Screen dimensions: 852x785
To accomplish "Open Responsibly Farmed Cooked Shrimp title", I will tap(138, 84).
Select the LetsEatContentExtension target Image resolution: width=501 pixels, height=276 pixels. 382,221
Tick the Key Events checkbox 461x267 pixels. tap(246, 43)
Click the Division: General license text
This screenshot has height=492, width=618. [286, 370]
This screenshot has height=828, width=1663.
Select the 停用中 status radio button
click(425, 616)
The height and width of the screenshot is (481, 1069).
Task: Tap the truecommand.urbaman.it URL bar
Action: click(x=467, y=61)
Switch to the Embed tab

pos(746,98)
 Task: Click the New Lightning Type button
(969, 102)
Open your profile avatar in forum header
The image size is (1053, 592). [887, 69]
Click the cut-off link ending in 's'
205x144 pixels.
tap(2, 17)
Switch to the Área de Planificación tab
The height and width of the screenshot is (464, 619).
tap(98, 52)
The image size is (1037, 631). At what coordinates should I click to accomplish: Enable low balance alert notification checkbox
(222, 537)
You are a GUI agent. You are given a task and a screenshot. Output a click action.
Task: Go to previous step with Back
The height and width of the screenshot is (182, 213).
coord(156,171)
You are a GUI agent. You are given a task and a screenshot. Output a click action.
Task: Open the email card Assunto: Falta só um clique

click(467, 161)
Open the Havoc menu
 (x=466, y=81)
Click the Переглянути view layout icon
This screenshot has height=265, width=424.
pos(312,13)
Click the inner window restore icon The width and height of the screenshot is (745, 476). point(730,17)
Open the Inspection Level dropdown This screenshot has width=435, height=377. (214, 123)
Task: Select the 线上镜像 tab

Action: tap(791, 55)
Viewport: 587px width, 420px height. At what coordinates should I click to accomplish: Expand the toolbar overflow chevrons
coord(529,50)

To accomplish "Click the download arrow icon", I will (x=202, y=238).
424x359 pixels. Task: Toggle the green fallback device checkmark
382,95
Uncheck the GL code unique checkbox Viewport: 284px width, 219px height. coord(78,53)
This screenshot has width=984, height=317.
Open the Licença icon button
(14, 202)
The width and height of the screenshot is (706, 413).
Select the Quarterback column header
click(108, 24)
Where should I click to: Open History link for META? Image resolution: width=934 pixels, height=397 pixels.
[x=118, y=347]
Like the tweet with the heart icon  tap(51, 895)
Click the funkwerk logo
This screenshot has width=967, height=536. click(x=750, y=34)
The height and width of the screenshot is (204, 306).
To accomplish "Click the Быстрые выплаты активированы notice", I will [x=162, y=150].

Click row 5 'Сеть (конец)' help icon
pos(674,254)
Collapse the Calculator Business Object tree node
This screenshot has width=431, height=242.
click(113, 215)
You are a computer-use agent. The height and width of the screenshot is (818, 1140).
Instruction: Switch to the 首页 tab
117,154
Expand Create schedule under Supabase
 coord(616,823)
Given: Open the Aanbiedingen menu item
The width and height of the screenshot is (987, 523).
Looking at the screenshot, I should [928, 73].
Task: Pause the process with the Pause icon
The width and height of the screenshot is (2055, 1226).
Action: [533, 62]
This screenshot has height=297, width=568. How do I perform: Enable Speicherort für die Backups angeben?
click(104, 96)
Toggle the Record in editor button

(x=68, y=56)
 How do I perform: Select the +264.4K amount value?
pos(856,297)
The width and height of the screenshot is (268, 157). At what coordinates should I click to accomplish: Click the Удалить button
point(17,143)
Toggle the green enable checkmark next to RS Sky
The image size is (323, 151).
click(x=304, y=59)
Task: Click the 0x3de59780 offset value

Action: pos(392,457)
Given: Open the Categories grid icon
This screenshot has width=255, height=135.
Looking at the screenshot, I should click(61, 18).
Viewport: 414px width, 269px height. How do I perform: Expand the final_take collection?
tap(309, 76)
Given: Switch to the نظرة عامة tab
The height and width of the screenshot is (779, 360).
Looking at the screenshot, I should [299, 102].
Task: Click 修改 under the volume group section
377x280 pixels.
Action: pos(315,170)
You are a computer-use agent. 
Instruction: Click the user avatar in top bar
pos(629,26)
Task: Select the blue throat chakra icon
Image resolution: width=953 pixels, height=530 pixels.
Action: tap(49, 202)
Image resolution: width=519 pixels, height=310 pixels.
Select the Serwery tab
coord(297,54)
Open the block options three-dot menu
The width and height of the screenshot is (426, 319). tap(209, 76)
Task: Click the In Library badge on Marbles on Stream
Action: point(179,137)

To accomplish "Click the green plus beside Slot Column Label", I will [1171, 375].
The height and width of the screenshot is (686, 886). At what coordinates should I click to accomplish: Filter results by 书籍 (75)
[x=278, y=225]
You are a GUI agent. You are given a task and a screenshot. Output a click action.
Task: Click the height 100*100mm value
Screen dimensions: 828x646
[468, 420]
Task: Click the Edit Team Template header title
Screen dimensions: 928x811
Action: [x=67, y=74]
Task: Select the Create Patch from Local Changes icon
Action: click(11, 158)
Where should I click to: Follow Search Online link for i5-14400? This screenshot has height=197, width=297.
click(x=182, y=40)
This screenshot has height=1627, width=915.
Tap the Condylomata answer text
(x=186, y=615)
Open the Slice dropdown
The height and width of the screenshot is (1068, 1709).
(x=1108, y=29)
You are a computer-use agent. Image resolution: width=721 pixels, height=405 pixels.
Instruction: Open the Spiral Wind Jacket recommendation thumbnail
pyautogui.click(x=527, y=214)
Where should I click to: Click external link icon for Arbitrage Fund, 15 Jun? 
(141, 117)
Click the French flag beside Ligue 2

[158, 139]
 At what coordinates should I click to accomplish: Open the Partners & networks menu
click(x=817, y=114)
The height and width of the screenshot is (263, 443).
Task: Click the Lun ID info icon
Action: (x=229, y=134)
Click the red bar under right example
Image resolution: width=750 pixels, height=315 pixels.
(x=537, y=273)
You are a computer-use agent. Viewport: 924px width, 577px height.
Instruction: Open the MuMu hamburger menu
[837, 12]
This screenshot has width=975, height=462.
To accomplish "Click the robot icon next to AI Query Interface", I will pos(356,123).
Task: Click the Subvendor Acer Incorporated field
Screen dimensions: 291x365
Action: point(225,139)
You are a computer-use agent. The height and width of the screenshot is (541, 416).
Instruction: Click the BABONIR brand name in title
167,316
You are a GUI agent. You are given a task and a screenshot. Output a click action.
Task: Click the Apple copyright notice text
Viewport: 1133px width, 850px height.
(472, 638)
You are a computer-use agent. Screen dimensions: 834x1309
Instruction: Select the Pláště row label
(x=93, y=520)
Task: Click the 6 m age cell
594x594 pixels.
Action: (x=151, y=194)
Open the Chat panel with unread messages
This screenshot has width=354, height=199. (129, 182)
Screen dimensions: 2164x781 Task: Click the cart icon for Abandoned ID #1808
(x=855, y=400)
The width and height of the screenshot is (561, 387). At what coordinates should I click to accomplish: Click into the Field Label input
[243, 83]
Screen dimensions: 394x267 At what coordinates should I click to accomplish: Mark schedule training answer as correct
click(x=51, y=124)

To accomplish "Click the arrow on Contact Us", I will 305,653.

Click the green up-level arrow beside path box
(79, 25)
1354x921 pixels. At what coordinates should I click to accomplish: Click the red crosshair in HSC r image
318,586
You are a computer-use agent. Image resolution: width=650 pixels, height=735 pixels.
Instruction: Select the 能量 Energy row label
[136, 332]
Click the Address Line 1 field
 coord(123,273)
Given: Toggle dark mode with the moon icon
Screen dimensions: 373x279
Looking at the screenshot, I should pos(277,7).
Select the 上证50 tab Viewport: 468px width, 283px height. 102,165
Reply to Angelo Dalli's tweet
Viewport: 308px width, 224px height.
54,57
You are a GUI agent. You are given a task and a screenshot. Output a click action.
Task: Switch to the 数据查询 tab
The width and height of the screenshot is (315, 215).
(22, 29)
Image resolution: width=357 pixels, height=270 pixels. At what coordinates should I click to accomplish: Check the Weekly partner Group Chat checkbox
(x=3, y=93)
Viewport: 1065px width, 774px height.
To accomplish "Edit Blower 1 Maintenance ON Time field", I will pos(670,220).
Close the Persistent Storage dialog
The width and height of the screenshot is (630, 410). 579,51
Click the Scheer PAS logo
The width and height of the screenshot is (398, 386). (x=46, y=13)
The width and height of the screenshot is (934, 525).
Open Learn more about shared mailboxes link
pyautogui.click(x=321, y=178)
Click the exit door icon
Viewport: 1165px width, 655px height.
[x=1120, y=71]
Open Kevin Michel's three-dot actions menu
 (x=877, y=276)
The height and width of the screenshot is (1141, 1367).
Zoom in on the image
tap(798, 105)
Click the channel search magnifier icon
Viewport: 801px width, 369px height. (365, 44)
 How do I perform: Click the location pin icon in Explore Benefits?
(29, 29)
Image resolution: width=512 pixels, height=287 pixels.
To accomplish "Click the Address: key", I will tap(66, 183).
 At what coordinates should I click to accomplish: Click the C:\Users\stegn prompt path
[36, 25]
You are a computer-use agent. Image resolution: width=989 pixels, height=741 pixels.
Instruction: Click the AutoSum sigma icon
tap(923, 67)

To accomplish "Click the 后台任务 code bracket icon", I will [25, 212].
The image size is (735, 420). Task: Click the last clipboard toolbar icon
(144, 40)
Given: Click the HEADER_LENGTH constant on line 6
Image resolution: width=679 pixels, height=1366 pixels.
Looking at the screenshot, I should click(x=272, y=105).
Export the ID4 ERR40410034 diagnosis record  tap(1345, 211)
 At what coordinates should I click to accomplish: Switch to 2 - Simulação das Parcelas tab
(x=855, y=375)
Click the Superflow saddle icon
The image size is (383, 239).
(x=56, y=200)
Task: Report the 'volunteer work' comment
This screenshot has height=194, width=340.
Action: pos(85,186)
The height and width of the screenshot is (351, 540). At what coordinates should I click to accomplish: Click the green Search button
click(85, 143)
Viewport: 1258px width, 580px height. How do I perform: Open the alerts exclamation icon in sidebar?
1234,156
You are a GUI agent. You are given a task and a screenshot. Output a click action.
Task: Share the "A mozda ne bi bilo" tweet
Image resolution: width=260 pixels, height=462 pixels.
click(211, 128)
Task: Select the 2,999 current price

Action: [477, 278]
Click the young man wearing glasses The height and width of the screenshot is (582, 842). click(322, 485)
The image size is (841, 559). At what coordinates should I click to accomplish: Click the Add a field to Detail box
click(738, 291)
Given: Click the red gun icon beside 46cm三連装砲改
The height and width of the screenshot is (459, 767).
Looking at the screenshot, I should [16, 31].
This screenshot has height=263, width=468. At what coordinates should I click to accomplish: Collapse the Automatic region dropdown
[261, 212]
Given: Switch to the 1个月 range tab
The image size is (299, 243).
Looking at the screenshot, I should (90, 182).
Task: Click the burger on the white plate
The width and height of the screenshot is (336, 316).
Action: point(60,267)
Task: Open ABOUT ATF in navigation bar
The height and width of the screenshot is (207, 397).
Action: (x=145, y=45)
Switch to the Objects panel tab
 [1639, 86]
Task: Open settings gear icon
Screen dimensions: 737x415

## Work to complete
Copy the lines of the records word for word, from the one that contains "Given: Switch to the 1个月 range tab" through the last line of the records.

## Exercise solution
Given: Switch to the 1个月 range tab
The image size is (299, 243).
Looking at the screenshot, I should (90, 182).
Task: Click the burger on the white plate
The width and height of the screenshot is (336, 316).
Action: point(60,267)
Task: Open ABOUT ATF in navigation bar
The height and width of the screenshot is (207, 397).
Action: (x=145, y=45)
Switch to the Objects panel tab
 [1639, 86]
Task: Open settings gear icon
Screen dimensions: 737x415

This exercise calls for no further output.